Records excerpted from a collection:
====================
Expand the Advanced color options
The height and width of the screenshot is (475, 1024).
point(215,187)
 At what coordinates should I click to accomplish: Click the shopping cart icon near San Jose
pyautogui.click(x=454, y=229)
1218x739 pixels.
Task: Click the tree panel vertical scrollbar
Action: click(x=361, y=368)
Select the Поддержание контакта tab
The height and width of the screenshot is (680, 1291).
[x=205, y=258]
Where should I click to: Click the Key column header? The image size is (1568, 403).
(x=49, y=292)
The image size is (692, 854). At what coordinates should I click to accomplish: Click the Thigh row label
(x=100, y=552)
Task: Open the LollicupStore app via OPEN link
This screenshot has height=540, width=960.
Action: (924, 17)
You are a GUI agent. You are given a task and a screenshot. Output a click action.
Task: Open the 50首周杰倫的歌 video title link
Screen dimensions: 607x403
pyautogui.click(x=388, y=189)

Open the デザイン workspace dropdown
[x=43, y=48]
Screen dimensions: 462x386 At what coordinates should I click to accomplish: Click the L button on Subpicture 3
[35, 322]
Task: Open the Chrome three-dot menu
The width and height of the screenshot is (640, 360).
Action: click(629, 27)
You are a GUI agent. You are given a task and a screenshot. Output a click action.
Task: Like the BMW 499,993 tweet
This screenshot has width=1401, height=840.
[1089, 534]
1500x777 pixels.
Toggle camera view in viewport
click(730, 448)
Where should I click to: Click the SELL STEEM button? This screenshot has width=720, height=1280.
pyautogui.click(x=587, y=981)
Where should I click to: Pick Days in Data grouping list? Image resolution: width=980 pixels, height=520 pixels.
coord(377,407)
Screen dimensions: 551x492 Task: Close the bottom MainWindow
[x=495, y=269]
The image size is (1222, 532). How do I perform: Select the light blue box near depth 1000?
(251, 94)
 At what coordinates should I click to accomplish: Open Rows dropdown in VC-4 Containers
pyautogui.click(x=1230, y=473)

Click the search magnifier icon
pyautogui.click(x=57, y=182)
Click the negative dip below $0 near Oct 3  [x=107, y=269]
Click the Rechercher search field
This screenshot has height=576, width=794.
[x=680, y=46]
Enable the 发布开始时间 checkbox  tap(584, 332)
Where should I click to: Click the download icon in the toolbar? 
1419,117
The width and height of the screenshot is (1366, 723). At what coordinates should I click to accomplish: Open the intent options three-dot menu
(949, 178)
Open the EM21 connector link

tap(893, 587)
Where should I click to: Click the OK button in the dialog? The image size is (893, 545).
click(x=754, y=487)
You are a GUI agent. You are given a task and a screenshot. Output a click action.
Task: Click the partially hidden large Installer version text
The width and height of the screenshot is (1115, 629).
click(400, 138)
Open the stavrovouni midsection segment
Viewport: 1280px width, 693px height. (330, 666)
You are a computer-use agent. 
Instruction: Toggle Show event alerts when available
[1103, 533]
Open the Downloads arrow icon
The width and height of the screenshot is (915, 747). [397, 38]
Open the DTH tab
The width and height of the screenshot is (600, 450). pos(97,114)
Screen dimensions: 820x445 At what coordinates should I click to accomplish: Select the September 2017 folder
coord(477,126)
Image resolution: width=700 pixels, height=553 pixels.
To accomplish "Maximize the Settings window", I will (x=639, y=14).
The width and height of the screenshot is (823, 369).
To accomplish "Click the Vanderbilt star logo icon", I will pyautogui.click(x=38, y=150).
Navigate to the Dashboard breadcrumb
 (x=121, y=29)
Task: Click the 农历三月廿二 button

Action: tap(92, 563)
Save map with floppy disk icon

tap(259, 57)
====================
→ **Problem to work on**: Write out only the lines from the very start of the entries above to the line that includes "Task: Like the BMW 499,993 tweet", both ends included, each one unchanged.

→ **Solution for this problem**:
Expand the Advanced color options
The height and width of the screenshot is (475, 1024).
point(215,187)
 At what coordinates should I click to accomplish: Click the shopping cart icon near San Jose
pyautogui.click(x=454, y=229)
1218x739 pixels.
Task: Click the tree panel vertical scrollbar
Action: click(x=361, y=368)
Select the Поддержание контакта tab
The height and width of the screenshot is (680, 1291).
[x=205, y=258]
Where should I click to: Click the Key column header? The image size is (1568, 403).
(x=49, y=292)
The image size is (692, 854). At what coordinates should I click to accomplish: Click the Thigh row label
(x=100, y=552)
Task: Open the LollicupStore app via OPEN link
This screenshot has height=540, width=960.
Action: (924, 17)
You are a GUI agent. You are given a task and a screenshot. Output a click action.
Task: Open the 50首周杰倫的歌 video title link
Screen dimensions: 607x403
pyautogui.click(x=388, y=189)

Open the デザイン workspace dropdown
[x=43, y=48]
Screen dimensions: 462x386 At what coordinates should I click to accomplish: Click the L button on Subpicture 3
[35, 322]
Task: Open the Chrome three-dot menu
The width and height of the screenshot is (640, 360).
Action: click(629, 27)
You are a GUI agent. You are given a task and a screenshot. Output a click action.
Task: Like the BMW 499,993 tweet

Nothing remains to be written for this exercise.